In the previous blog about PSK authentication in general, I discussed how weak PSK is against dictionary attacks and social engineering. Sadly, not all the devices support EAP authentication in enterprise environments, and even if it is not recommended to use PSK in an enterprise environment that may be the only option. Some Voice over WiFi devices don’t support EAP technology or some organizations don’t have the money or the knowledge to configure a RADIUS server.
Proprietary PSK
Proprietary PSK is offered with a few vendors in the WLAN. Each device has a unique PSK mapped with their MAC address. There will be a database with all the PSKs mapped to the MAC address are stored on the access point or a centralized management server. One of the newest software releases from Cisco (8.5) has something named IPSK (identity PSK). I don’t have experience with other vendor solutions for mac-based PSK. MAC-based PSK is still weak against dictionary attacks or social engineering like PSK is, but if a hacker has the key now, it has only a key from one device. Changing the key is not an intense job any more since it is only for one device. This solution is most of the time used for company devices like the VoWiFi or IoT devices. This means that an administrator of the company configures those devices and needs to fill in the PSK once before the device can be used. In that case you can pick generated passwords with 20 characters or more, to be sure it is secure. Remember the entropy part in an earlier blog.
Per user / per device PSK is still not a replacement for 802.1X/EAP and should never be. This solution should only be used for legacy devices that don’t support 802.1X/EAP, IOT devices, or personal devices (BYOD) for guest access.
Simultaneous Authentication of Equals
Simultaneous Authentication of Equals (SAE) is for standardizing mesh networks (802.11s). In the amendment, it is defined as Hybrid Wireless Mesh Protocol. HWMP is a protocol that finds the best path for traffic through all the mesh access points. One problem with this is that it is not working across multiple vendors. Vendors are competitors from each other and prefer not to mesh with access points from other vendors. The 802.11s amendment also defined RSN security methods. To create and exchange PMKs in a secure way, mesh access points use Authenticated Mesh Peering Exchange (AMPE).

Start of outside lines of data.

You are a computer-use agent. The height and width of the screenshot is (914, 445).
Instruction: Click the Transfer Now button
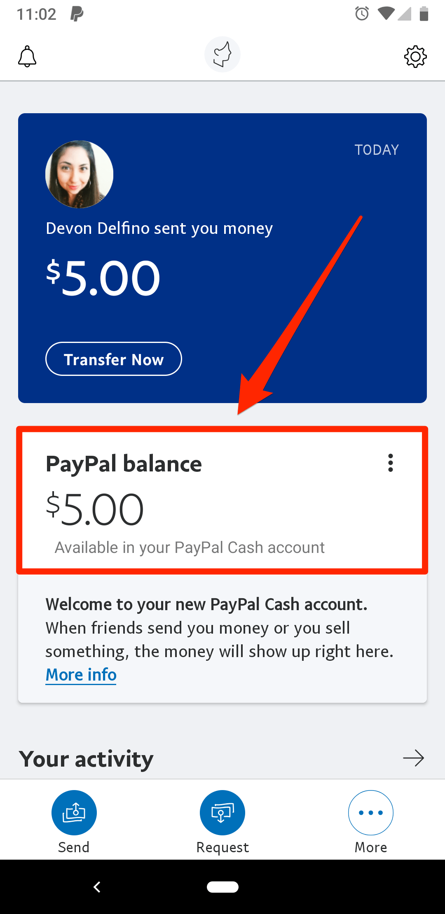tap(114, 359)
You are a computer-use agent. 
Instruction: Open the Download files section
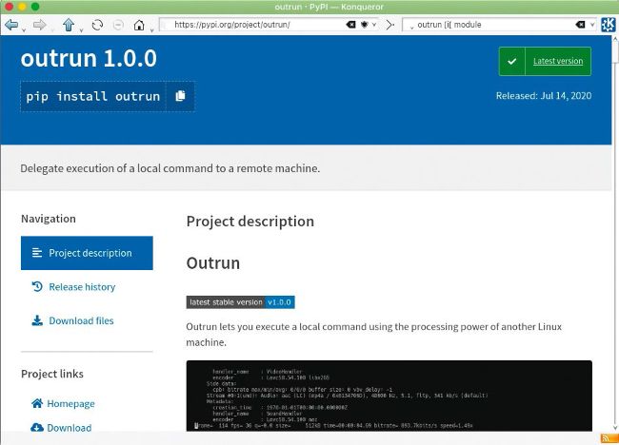81,321
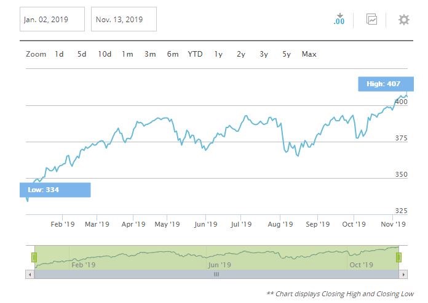
Task: Show the Max time range
Action: pos(309,54)
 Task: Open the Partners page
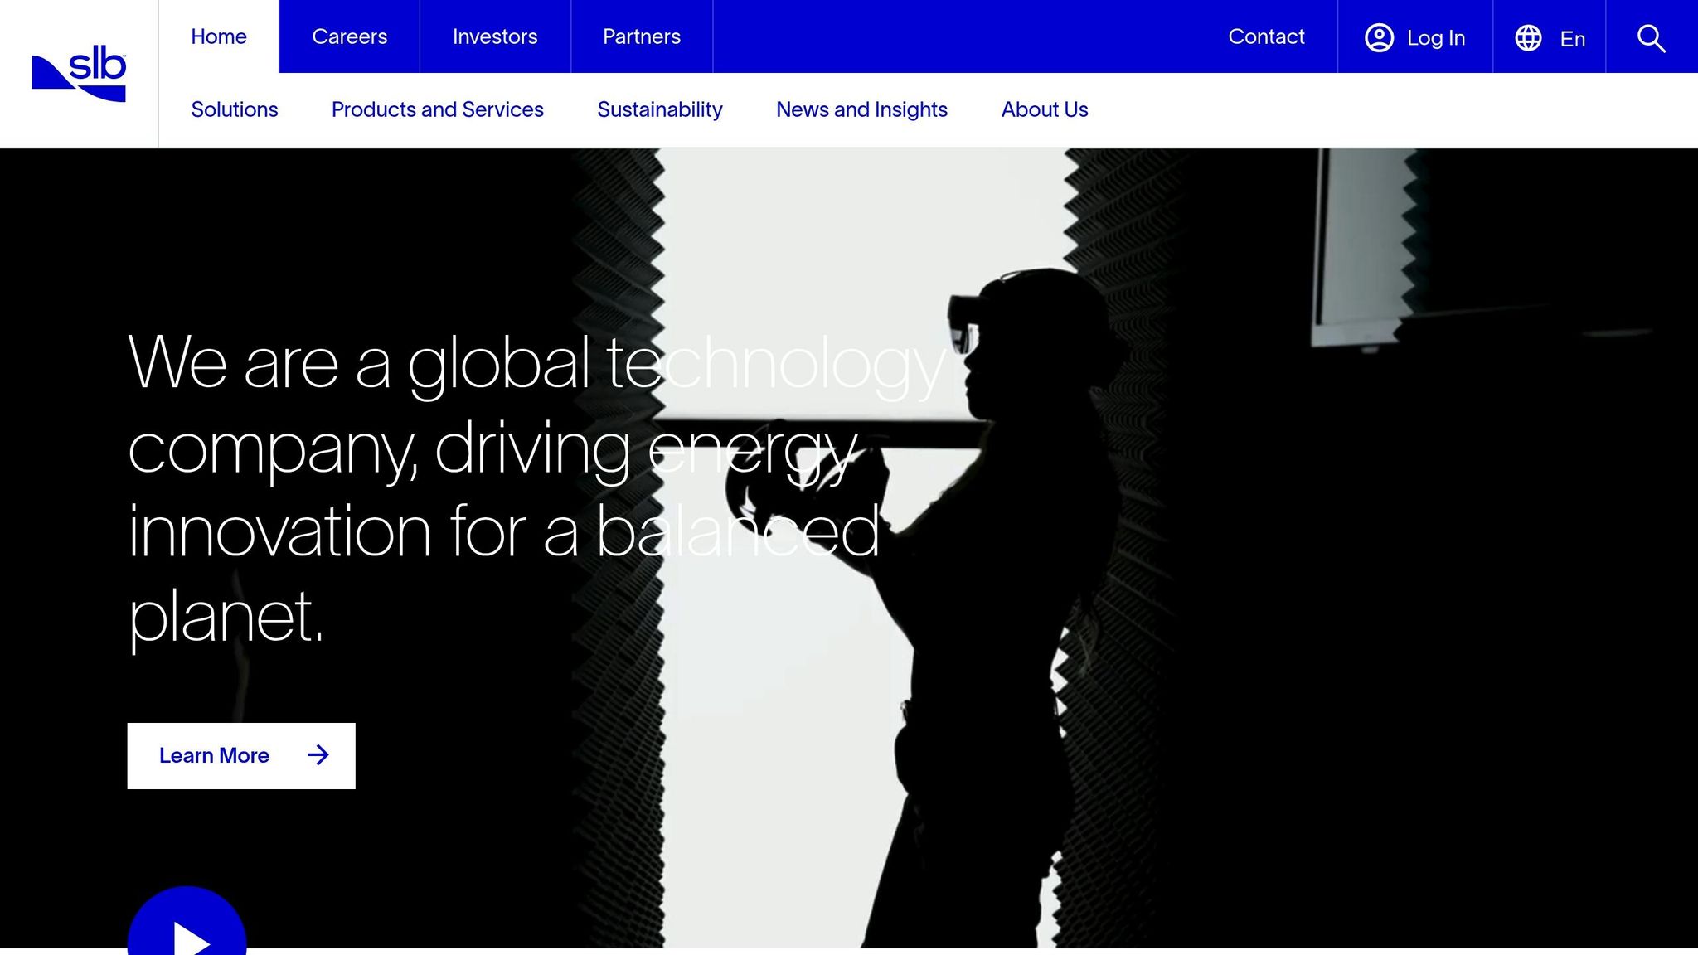(641, 36)
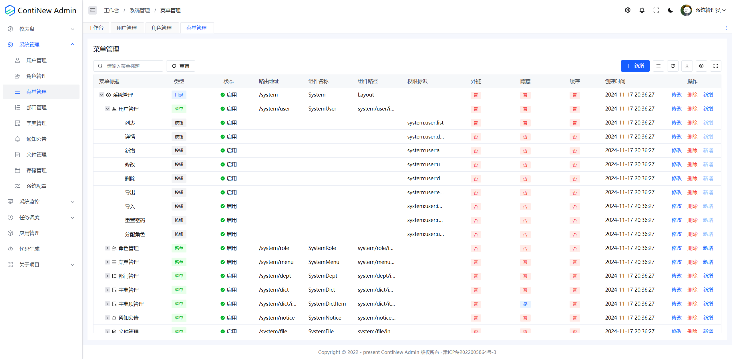Collapse the 系统管理 tree row
Screen dimensions: 732x359
point(102,95)

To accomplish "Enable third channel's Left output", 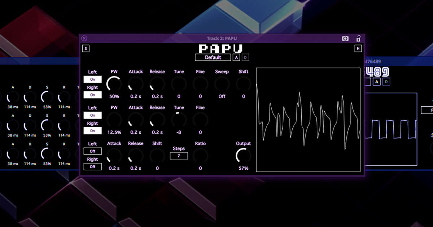I will 92,151.
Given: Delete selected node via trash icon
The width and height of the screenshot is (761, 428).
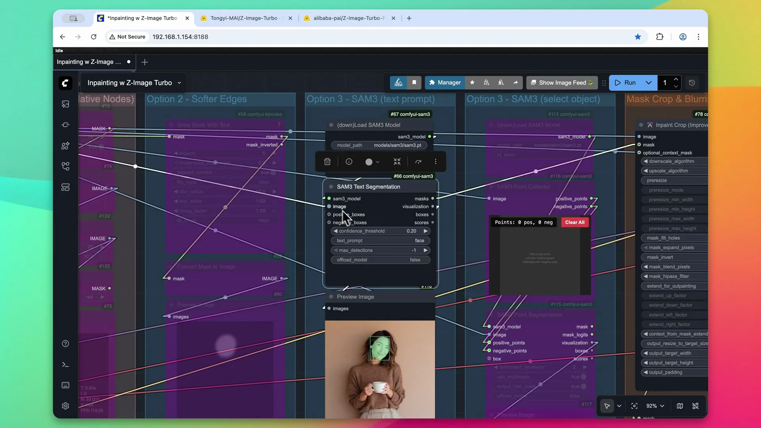Looking at the screenshot, I should 327,162.
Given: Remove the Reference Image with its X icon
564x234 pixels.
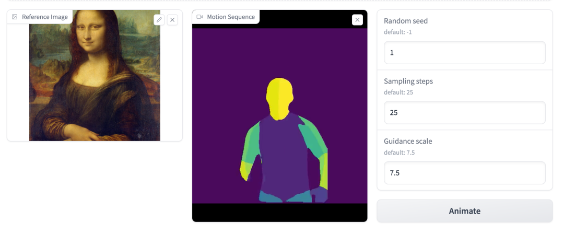Looking at the screenshot, I should click(172, 20).
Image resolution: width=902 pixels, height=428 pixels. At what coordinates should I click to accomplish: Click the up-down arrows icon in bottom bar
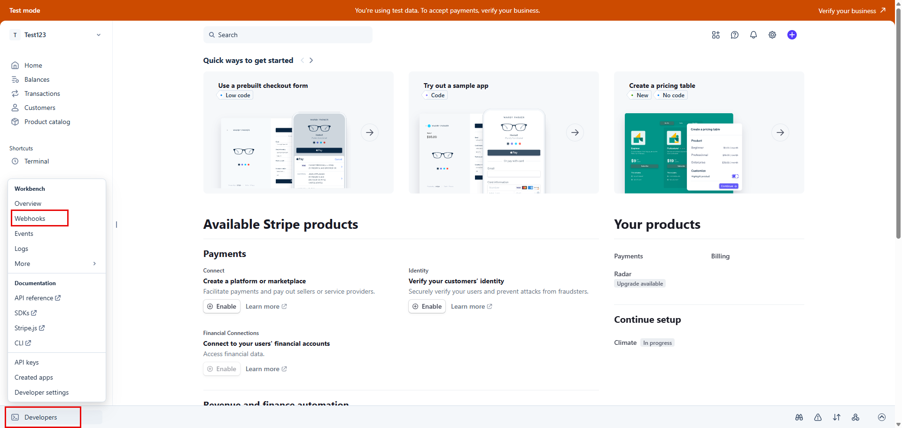[x=837, y=417]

One way you could do this (derive the PMK) is 802.1X/EAP, but there are some problems that occur. In a normal environment, the access points are wire-connected to the internet and with their wired connection they can authenticate to the RADIUS server. Mesh access points are not wire-connected (only the root access point). A new peer-to-peer authentication that can be used in mesh environments is SAE.
The mechanism that is used within SAE is Dragonfly key exchange. The devices need to prove that they know the password to authenticate, but don’t need to reveal their password. This mechanism is known as zero-knowledge proof key exchange. SAE is a Wi-Fi Alliance certification program that should replace PSK authentication. As mentioned earlier PSK authentication is weak against dictionary attacks. SAE’s goal is to prevent dictionary attacks and has the following proposals: no WEP/TKIP, WPA2-Personal, and SAE must be supported within the BSS and using the same passphrase. So, SAE still uses a passphrase, but never reveals its password. That makes it more secure than PSK. There are four SAE authentications (commit messages). The first is each radio is forced to guess the passphrase. The second is for confirmation exchange (for telling that the guess of the passphrase was correct). The third one is the password element that is used during the authentication, and the fourth is the key exchange protocol. This element is computed by the passphrase.
SAE was made to encrypt unicast traffic between mesh access points. The SAE exchange is there to generate the PMK and this will derive the mesh temporal key (MTK). But Wi-Fi alliance wants to use this also for encrypting traffic between access points and clients. After the four-way SAE authentication, a PMK is installed on client and access points. When this process is completed the 4-way handshake will start.
Roaming with using SAE is possible as well. The standard way is probe request/response, SAE authentication, the reassociation request/response, and as last the 4-way handshake. The faster way is that a client can be SAE authenticated to multiple access points at the same time, but only associated to one. Prior to roaming the client performs an SAE commit and confirm (the four-way SAE authentication). During this process, the PMK will create and install on the possible access points. When the client starts roaming, the access point already has the PMK and only the reassociation needs to find place and the 4-way handshake.